### AIM OF THE TASK
Wherever the line that contains "The height and" falls, repeat it and the lines after it exactly until the records end, without any pictures.

(Records excerpted from a collection)
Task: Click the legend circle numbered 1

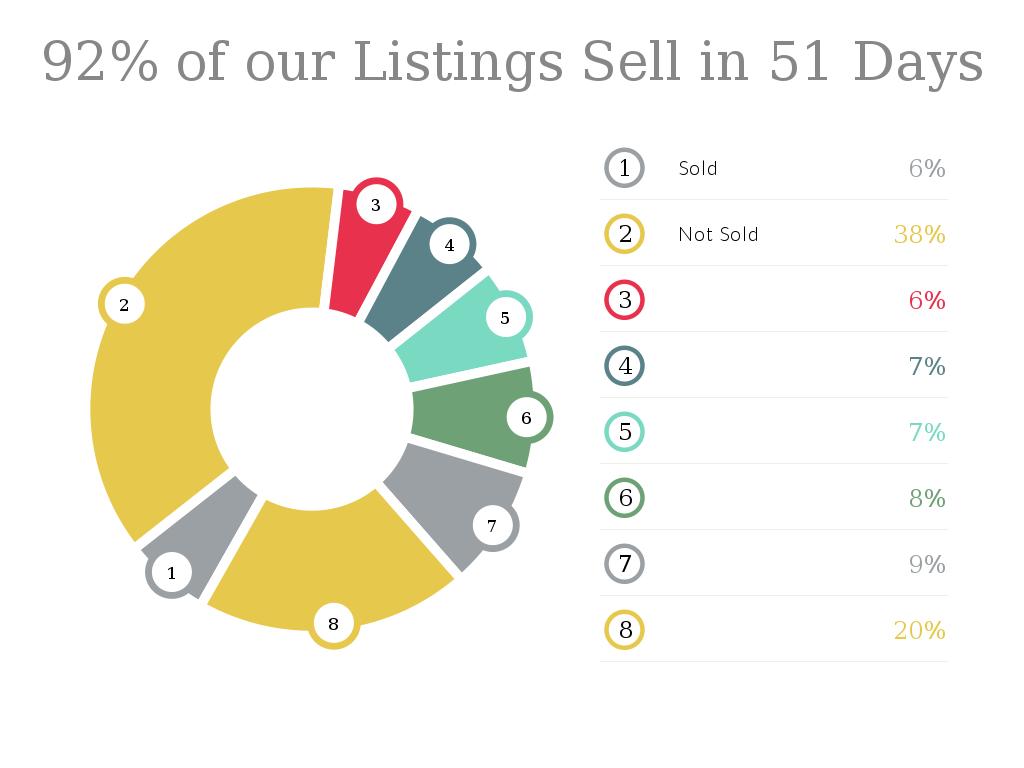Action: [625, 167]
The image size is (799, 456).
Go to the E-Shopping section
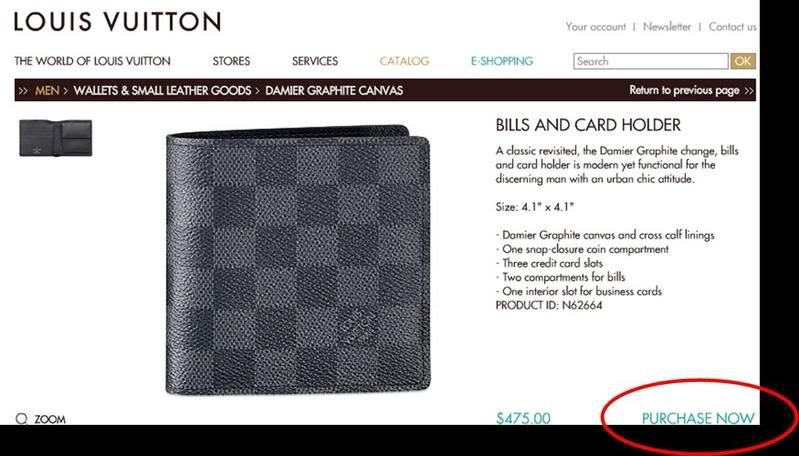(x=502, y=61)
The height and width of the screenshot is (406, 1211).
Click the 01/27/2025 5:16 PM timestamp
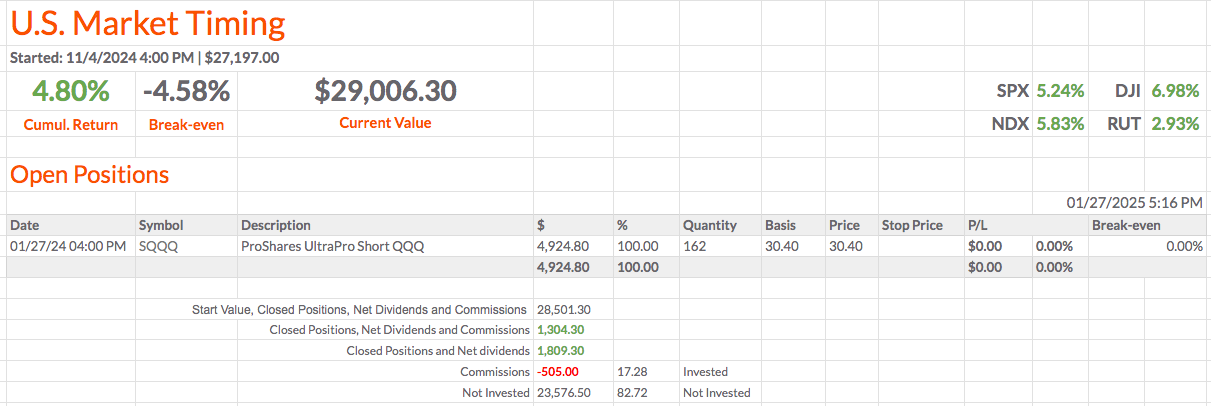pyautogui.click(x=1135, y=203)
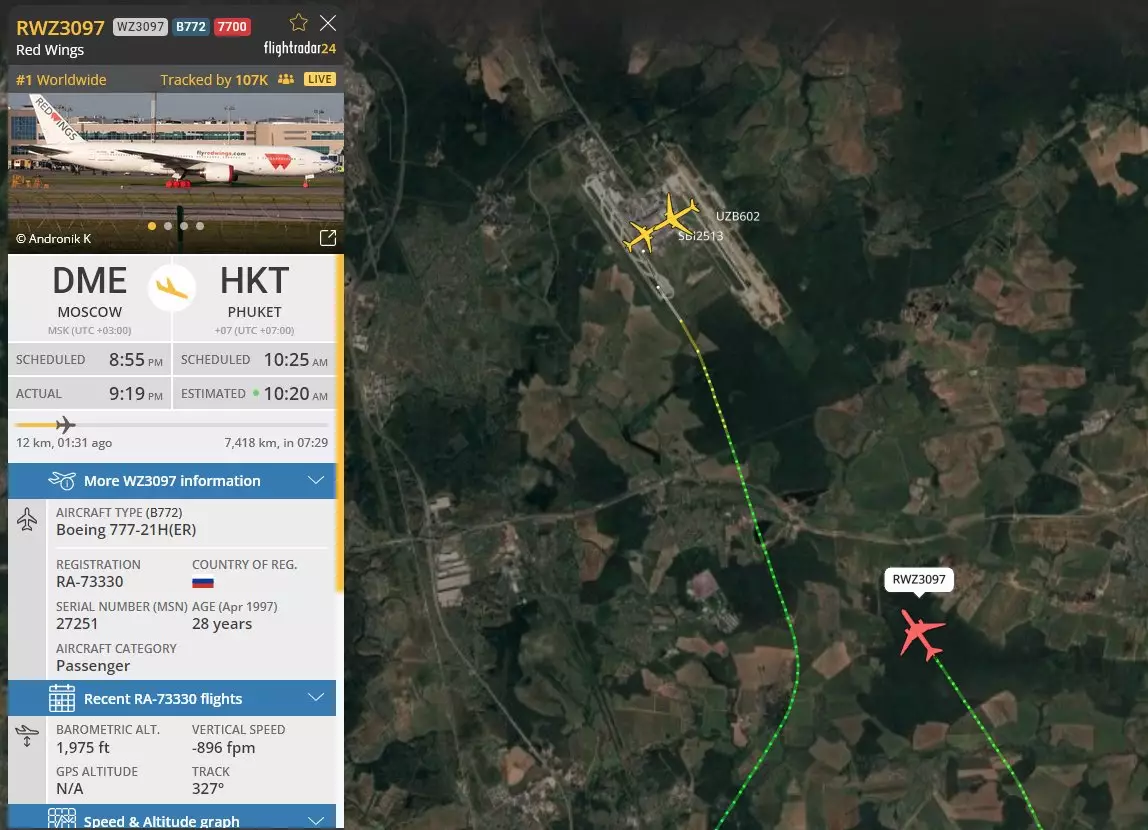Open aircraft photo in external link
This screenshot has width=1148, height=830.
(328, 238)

### RESPONSE BELOW
The height and width of the screenshot is (406, 1211).
Click the 01/27/2025 5:16 PM timestamp
pyautogui.click(x=1135, y=203)
Open aircraft photo in external link
This screenshot has width=1148, height=830.
(328, 238)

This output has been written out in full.